Ok, in the same issue a workaround was mentioned: Use --filter-files on the command line, which by the way, I do not use, as I use pre-commit, but fortunately you can add it to your pre-commit hook configuration:

  - repo: https://github.com/timothycrosley/isort
    rev: 4.3.21
    hooks:
    - id: isort
      args: [--filter-files]

It works!

Note

As an alternative, you could also add an exclude: migrations/ statement in your pre-commit-config.yaml.

Let me rather say… it worked, until I updated from 4.3.21 to 4.3.21-2 - there are no changelog entries available for this update, but there were tons of changes, including different behavior which files should be scanned.

With this update, all files gets processed by isort, including .po, .rst, .json and many more.

Ok, what can we do about it?

First, file an issue (https://github.com/timothycrosley/isort/issues/1154).

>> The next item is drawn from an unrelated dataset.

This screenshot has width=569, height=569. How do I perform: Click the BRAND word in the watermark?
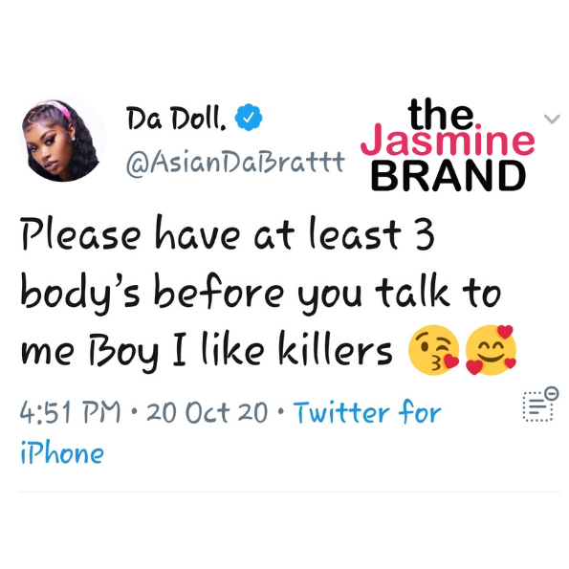coord(449,176)
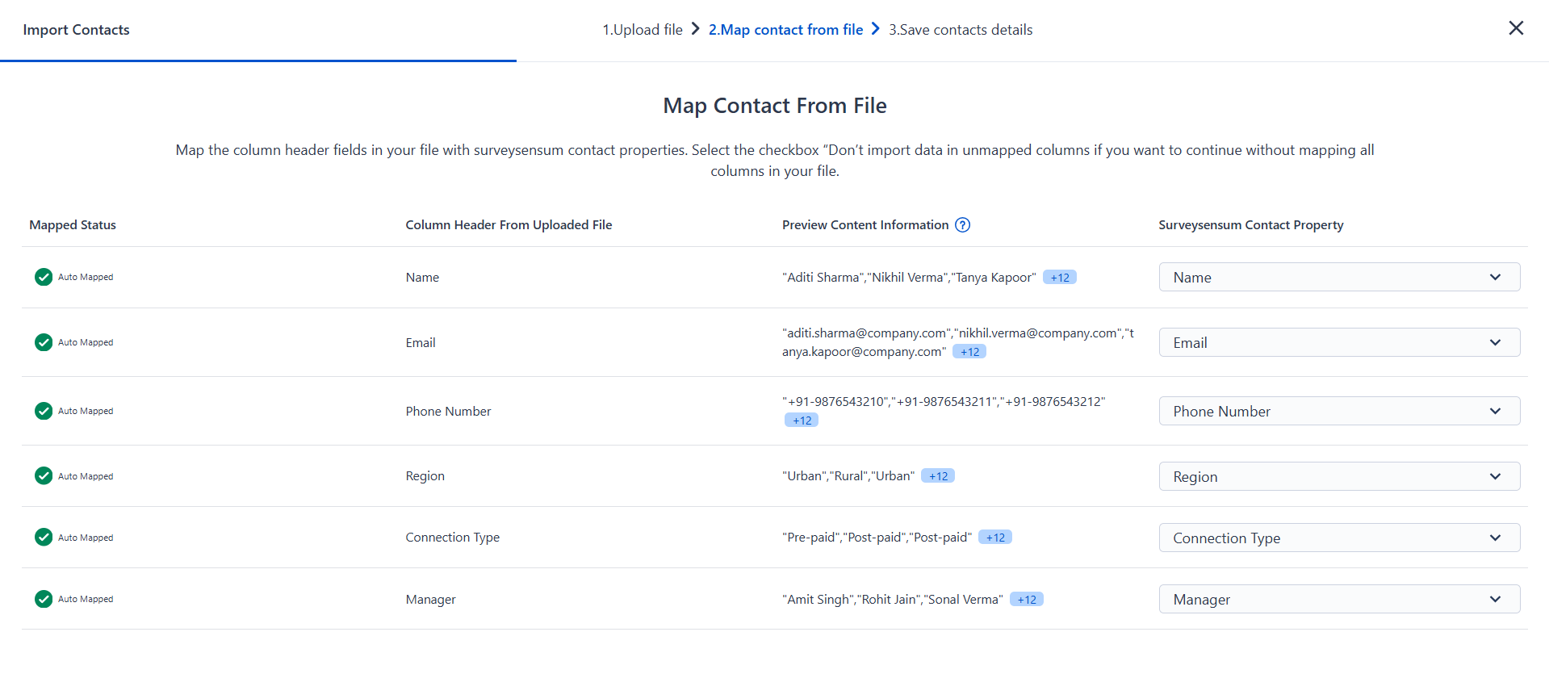
Task: Select the 2.Map contact from file step
Action: click(785, 30)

Reading the excellent pre-commit documentation, it seems there are several options, but filter by files looks very promising.

The files statement supports regular expressions, so the new hook looks like this:

  - repo: https://github.com/timothycrosley/isort
    rev: 4.3.21-2
    hooks:
    - id: isort
      args: [--filter-files]
      files: \.py$

And here we go… it finally works as intended.

Update

I could track down the faulty behavior (isort also touches files which are not Python files) to a regression/packaging bug - .pre-commit-hook.yaml is broken for 4.3.21-2 - see the issue at isort’s bug tracker.

I removed the section about seed-isort-config, using this package is no longer necessary with the latest isort versions.